The second the call connected, I lunged and ripped the phone right out of his hand.
"Why did you take my grandma?! Do you have any idea what shape she's in after her car crash? She can barely even keep her head straight! I'm begging you to send her back!"
The line at his end was loud and chaotic, the faint buzz of interview mics and overlapping chatter cutting through.
Nathaniel went quiet for a long, heavy moment.
"Summer, I don't have a choice. You won't back down, so I need grandma to say a few words for me."
It felt like someone had smashed a sledgehammer straight into my skull.

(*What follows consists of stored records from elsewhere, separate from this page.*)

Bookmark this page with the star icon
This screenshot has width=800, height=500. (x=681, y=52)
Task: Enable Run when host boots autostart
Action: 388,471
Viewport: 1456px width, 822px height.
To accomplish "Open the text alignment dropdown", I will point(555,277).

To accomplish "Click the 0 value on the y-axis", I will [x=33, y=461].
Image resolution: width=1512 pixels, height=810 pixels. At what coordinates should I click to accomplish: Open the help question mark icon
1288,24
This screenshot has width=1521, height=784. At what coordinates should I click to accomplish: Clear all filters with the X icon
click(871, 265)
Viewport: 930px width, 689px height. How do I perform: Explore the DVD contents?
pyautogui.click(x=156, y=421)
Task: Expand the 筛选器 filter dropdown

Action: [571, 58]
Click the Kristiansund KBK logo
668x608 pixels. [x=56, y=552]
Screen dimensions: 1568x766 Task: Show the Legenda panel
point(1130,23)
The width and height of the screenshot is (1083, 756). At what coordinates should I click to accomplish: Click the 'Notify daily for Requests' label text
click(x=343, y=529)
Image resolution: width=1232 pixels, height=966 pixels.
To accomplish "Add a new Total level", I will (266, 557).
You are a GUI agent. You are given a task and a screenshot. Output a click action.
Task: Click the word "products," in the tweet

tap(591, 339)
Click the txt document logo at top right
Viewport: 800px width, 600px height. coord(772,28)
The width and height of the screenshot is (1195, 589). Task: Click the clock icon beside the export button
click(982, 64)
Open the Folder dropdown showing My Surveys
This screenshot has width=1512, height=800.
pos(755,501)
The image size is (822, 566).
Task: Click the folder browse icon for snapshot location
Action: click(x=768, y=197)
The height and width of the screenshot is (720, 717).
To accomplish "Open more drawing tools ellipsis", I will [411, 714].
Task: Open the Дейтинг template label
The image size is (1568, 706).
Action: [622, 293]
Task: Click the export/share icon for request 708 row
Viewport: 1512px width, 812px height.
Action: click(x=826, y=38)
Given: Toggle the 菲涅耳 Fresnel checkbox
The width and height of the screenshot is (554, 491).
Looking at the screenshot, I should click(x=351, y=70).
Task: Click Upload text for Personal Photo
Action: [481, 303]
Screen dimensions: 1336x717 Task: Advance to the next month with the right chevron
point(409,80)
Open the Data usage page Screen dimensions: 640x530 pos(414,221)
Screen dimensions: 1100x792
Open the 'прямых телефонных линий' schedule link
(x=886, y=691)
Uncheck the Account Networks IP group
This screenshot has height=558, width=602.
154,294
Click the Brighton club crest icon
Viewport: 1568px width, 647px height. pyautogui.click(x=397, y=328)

It all clicked. I knew exactly what he was planning.
My voice came out raw, shaking with desperate pleading.
"Nathaniel, grandma's not mentally sound! She can't handle stress! You can't do this to her!"
Back when Nathaniel first started his business and almost lost everything, my grandma, that sweet, stubborn old lady, had sold her only heirloom jade bracelet to scrape together the money he needed to keep going.
"Nathaniel, if you go through with this and hurt her, I swear I'll kill myself right here, right now!"